# How did you find your surgeon?



## fugaziman (Apr 5, 2013)

Hi,

I'm a 32 year old male, and I've been diagnosed with very large thyroid nodules - clearly visible on my neck. The FNA came back clear, but my ENT is saying that I should consider surgery - which based upon the size and number of nodules, seems like the general best practice.

I am getting a second opinion from an endocrinologist ASAP to validate the opinion.

In the meantime, I am starting to research surgeons and everything else I need to know. Based upon everything I've read, you want to select a surgeon with:
- A good reputation (obviously) 
- that does a lot of thyroid surgery (4 or 5 a week?)

Can anyone comment on how they found a surgeon that meets this criteria? I can find all of the surgeons that accept my insurance, and work my way down the list - but it seems like information is hard to find on surgeons - or maybe I am just not looking in the right place?

Also, does anyone have any comments on quality of surgeon vs. wait time and how they balanced the two? I could find the best one in the country, but I would prefer not to wait 2 years.

I am located in Washington DC, btw.

Appreciate all the help, I have been reading through this forum a ton - a great resource.
Thanks


----------



## joplin1975 (Jul 21, 2011)

I'm lucky in that all my relatives are in medicine, so they asked around for me. I followed their recommendations.

I would ask how often their patients have parathyroid or voice issues (my guy's response: "so far, it's never happened"), how they close the wound (I'd stay far away from anyone using staples), and, yes, how many they do a week (mine did four on the day of my surgery).

My best friend is a urologist. She put me in contact with a meds school classmate of hers, an endocrine surgeon at Columbia. That woman told me the surgery isn't HARD, but that it's very technical and you don't want mistakes. She said to go to the best and if that means waiting, so be it. Thankfully, I only had to wait a month.


----------



## joplin1975 (Jul 21, 2011)

Honestly, your best bet is to ask people. You'll be amazed at how many people have had TTs and are willing to share their experiences.


----------



## webster2 (May 19, 2011)

**DATA:**
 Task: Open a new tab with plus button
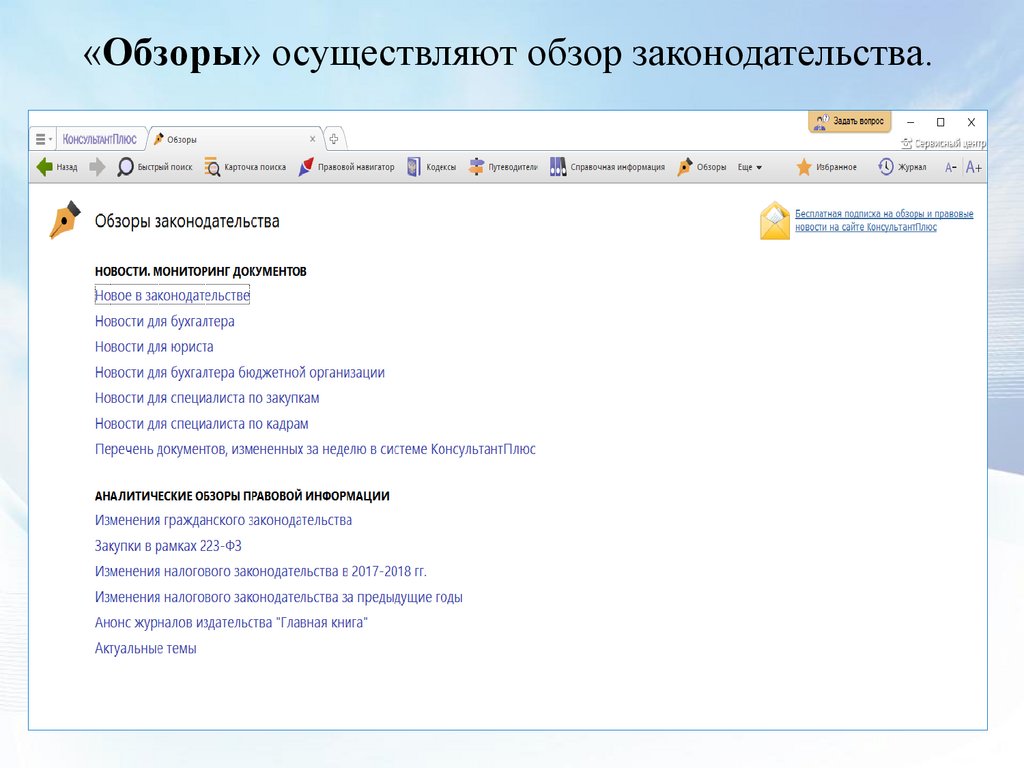pyautogui.click(x=334, y=139)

**PROBLEM STATEMENT:** Copy out the full forum thread on finding a thyroid surgeon, word for word from start to finish.

**EXERCISE SOLUTION:**
# How did you find your surgeon?



## fugaziman (Apr 5, 2013)

Hi,

I'm a 32 year old male, and I've been diagnosed with very large thyroid nodules - clearly visible on my neck. The FNA came back clear, but my ENT is saying that I should consider surgery - which based upon the size and number of nodules, seems like the general best practice.

I am getting a second opinion from an endocrinologist ASAP to validate the opinion.

In the meantime, I am starting to research surgeons and everything else I need to know. Based upon everything I've read, you want to select a surgeon with:
- A good reputation (obviously) 
- that does a lot of thyroid surgery (4 or 5 a week?)

Can anyone comment on how they found a surgeon that meets this criteria? I can find all of the surgeons that accept my insurance, and work my way down the list - but it seems like information is hard to find on surgeons - or maybe I am just not looking in the right place?

Also, does anyone have any comments on quality of surgeon vs. wait time and how they balanced the two? I could find the best one in the country, but I would prefer not to wait 2 years.

I am located in Washington DC, btw.

Appreciate all the help, I have been reading through this forum a ton - a great resource.
Thanks


----------



## joplin1975 (Jul 21, 2011)

I'm lucky in that all my relatives are in medicine, so they asked around for me. I followed their recommendations.

I would ask how often their patients have parathyroid or voice issues (my guy's response: "so far, it's never happened"), how they close the wound (I'd stay far away from anyone using staples), and, yes, how many they do a week (mine did four on the day of my surgery).

My best friend is a urologist. She put me in contact with a meds school classmate of hers, an endocrine surgeon at Columbia. That woman told me the surgery isn't HARD, but that it's very technical and you don't want mistakes. She said to go to the best and if that means waiting, so be it. Thankfully, I only had to wait a month.


----------



## joplin1975 (Jul 21, 2011)

Honestly, your best bet is to ask people. You'll be amazed at how many people have had TTs and are willing to share their experiences.


----------



## webster2 (May 19, 2011)